TASK OBJECTIVE
In the passage on the cyber crime ruling, since when has the Cyber Appellate Tribunal not been in operation?

DOCUMENT EXTRACT
*** Begin section ***

The Court did not recognize the inherent discrimination of a Cyber crime victim against a commercial entity in arriving at this decision and showed that the Court has less appreciation of the problems of cyber crime victims as compared to the profitability concerns of a Commercial Bank. The decision of the High Court suggesting the cyber crime victim to approach the Cyber Appellate Tribunal has to be seen in the context of the Tribunal not being in operation since June 2011 since the Chair person has not been appointed by the Kapil Sibal’s department in the center.
d) In the process, Axis Bank has been able to use the law to its advantage defering even a judicial review of the complaint which claims a compensation from the bank for money lost by a customer due to the failure of security in the Banking system and possible connivance of Bankers in robbing the customer.

*** End section ***

DATA SUPPLIED
*** Begin section ***

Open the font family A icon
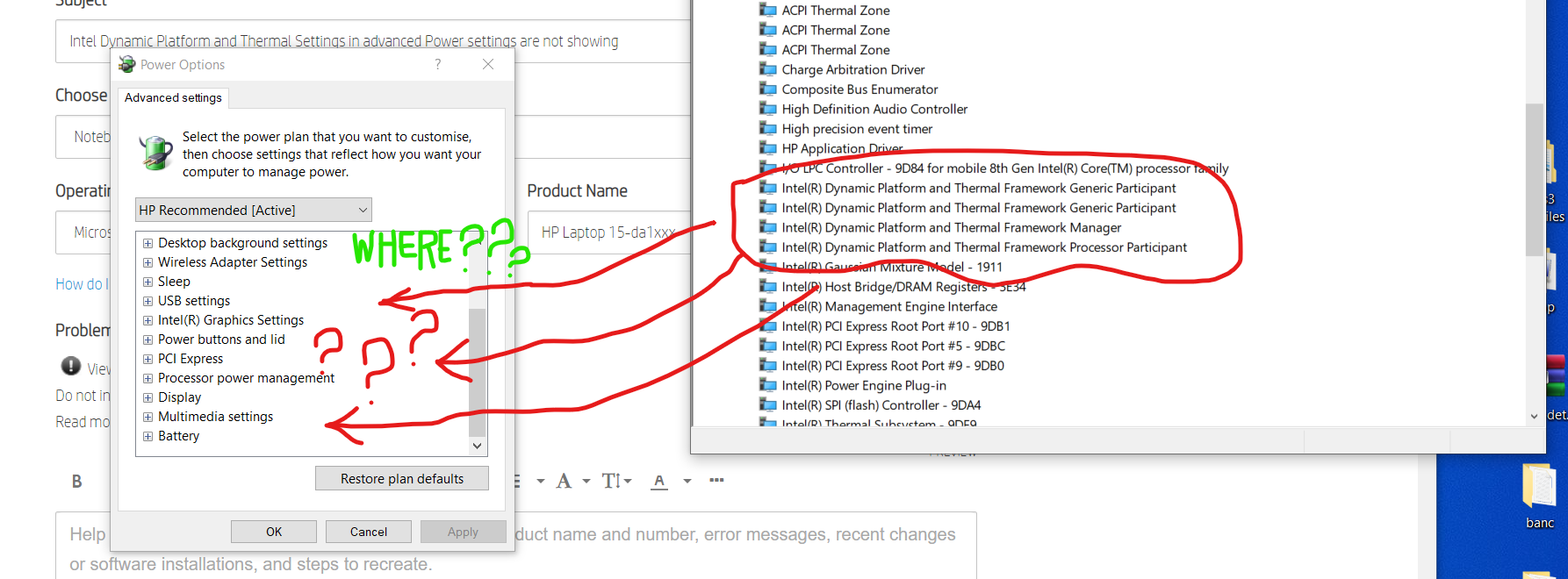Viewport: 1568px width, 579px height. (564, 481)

*** End section ***
*** Begin section ***

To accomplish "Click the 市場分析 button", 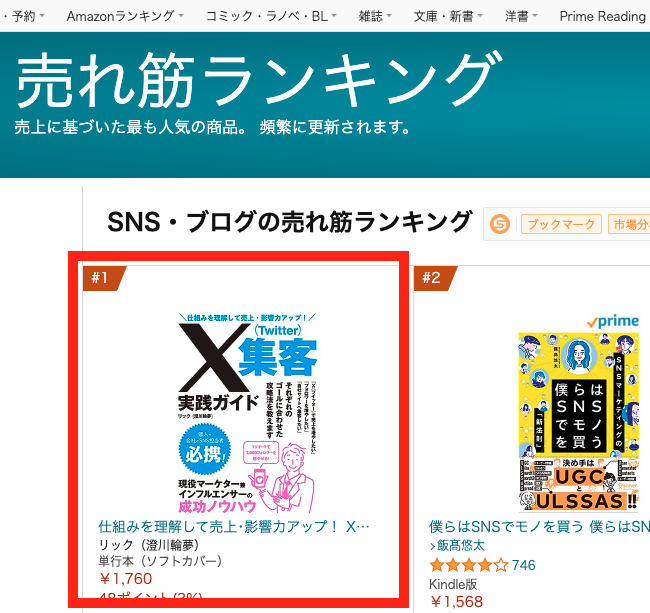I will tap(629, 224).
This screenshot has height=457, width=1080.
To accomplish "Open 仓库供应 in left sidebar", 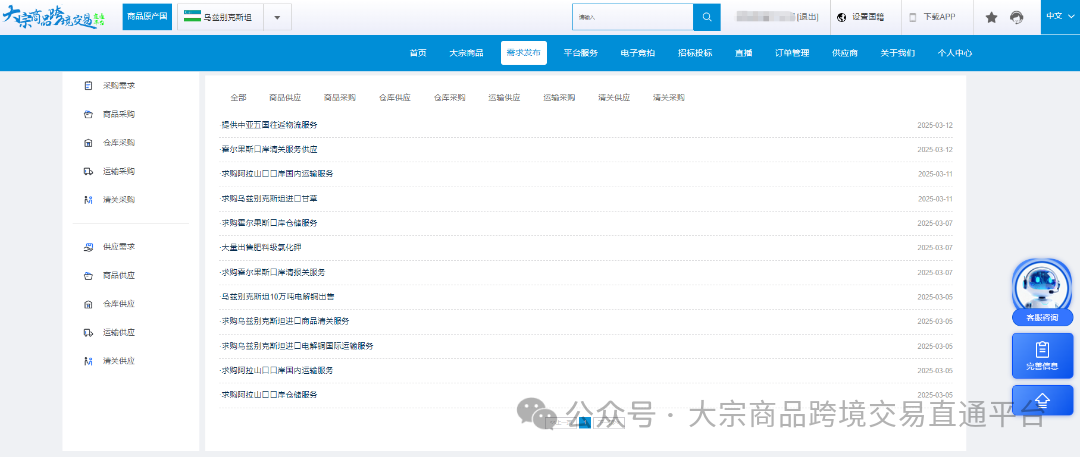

*** End section ***

TASK OUTPUT
Since June 2011, because its Chairperson had not been appointed.